GitHub - GrapheneOS/SpeechServices: Fast, efficient, and high-quality text-to-speech for GrapheneOS using state-of-the-art models running completely on-device.

Fast, efficient, and high-quality text-to-speech for GrapheneOS using state-of-the-art models running completely on-device. - GrapheneOS/SpeechServices

GitHub

@senil @nytpu @maddy GrapheneOS does not come with sandboxed Google Play but rather people can choose to install Google apps as regular sandboxed apps on GrapheneOS.

We have no problem shipping GPLv3 licensed apps in our App Store. We use GPLv2 ourselves including as the license for our Vanadium browser app. We avoid GPLv3 because companies we want to work with avoid it.

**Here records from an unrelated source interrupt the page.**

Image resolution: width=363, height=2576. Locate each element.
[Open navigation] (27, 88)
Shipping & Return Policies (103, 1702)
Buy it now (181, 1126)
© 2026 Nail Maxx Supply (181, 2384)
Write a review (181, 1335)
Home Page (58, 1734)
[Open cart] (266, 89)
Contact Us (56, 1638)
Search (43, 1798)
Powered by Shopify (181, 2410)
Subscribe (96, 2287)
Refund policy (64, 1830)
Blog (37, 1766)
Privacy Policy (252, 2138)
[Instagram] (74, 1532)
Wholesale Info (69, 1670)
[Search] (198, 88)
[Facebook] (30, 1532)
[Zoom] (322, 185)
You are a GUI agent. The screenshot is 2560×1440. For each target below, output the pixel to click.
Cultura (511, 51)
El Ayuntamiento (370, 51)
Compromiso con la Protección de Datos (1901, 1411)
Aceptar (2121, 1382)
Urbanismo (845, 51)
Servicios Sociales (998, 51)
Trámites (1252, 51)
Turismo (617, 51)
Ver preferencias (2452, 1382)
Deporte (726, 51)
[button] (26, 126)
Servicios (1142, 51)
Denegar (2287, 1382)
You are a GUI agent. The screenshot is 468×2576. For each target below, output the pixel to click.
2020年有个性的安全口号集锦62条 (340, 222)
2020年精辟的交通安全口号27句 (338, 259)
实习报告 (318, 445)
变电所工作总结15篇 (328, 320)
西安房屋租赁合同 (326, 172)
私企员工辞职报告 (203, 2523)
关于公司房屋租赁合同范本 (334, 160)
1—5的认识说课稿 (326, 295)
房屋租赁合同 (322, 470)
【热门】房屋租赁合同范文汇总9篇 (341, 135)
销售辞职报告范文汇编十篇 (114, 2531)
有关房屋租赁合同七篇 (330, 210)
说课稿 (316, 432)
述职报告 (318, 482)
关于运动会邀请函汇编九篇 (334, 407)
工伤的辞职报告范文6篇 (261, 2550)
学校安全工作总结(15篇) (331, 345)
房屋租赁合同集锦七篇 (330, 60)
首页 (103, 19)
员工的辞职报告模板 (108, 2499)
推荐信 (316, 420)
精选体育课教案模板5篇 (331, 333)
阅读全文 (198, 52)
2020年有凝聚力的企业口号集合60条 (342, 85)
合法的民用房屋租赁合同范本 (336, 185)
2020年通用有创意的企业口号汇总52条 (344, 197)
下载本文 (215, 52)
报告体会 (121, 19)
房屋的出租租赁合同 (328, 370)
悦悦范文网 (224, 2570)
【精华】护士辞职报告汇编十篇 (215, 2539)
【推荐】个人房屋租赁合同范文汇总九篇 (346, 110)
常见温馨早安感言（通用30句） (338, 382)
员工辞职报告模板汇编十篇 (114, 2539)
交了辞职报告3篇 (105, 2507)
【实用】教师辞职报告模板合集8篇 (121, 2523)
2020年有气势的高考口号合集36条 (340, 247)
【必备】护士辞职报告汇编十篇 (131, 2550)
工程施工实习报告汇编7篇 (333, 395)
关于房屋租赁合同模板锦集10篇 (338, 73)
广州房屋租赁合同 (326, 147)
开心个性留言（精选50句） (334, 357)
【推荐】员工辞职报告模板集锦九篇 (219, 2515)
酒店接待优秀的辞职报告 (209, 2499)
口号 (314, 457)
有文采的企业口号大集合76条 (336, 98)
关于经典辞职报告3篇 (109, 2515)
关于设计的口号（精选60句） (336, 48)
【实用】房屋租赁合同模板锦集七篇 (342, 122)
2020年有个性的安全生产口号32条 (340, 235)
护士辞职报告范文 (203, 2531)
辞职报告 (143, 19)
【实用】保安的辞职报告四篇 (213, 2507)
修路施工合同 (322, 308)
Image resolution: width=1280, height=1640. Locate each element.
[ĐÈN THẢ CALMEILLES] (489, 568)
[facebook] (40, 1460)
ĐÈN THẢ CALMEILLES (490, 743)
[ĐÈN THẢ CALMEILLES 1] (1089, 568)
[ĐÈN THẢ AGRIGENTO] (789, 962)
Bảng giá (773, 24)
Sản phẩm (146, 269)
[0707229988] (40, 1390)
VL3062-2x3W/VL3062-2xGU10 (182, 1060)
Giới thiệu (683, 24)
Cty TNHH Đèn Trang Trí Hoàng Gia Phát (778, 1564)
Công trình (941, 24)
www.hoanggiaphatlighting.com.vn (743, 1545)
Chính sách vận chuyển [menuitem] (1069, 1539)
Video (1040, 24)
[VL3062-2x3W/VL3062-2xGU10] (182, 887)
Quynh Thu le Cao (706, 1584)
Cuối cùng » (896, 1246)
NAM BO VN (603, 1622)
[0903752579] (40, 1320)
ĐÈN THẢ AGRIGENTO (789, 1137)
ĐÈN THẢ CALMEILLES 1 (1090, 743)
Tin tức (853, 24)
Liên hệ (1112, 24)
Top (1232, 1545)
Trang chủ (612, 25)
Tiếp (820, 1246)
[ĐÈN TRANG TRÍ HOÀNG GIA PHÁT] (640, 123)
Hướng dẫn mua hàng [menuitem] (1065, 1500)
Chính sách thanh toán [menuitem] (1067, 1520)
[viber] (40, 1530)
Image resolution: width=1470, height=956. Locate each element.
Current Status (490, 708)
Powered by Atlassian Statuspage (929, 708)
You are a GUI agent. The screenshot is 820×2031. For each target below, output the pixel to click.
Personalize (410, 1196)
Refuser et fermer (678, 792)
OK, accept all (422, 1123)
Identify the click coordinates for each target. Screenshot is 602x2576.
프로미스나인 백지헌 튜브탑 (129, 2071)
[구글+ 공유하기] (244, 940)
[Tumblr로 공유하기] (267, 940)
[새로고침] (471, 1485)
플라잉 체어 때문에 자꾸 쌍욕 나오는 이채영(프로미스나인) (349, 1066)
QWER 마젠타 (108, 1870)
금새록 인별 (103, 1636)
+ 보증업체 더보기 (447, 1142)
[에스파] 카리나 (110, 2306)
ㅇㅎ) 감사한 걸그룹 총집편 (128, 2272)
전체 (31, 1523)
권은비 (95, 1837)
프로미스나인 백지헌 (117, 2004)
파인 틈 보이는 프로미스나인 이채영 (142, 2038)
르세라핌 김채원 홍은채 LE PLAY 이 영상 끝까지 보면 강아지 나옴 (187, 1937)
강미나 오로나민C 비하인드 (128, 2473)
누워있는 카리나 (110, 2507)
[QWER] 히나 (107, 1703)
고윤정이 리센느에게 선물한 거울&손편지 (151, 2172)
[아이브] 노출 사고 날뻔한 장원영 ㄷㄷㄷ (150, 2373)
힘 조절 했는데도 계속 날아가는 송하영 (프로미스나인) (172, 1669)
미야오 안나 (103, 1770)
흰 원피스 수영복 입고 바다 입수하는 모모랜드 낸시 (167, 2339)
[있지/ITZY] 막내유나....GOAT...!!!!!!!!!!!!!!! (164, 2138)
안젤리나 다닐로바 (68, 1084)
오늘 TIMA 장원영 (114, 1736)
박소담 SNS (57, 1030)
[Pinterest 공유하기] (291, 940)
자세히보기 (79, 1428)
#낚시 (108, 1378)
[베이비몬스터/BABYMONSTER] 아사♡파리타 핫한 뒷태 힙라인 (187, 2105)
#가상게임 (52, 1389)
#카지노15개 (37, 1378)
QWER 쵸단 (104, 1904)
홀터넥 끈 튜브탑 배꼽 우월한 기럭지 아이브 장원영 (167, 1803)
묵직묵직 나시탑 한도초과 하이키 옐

eSpeak NG wouldn't have been included if it was GPLv2 or permissively licensed as it just doesn't meet our requirements.

@GrapheneOS

Using FUTO (based on openAI whisper) with local trained data without network access works fine for us...
Can be found @ fdroid

@senil @nytpu @maddy

@FamilyCyclist @senil @nytpu @maddy That's speed-to-text rather than text-to-speech. We're going to be providing both as fully open source implementations. FUTO keyboard is source available rather than open source and Whisper is a so-called open model rather than an open source model meaning the training data isn't available and it isn't possible to redo how they generated it. We want these to be open source and that's what we did for our existing text-to-speech app already.
@GrapheneOS @senil @nytpu @maddy I am using SherpaTTS myself for quite some time now, and besides the bad UI it works great for me. And for STT I use FUTO. But I'd be more than happy if you could ship a TTS & STT with the OS for better integration into the system.
@nytpu you realize gpl v3 is a restrictive license right?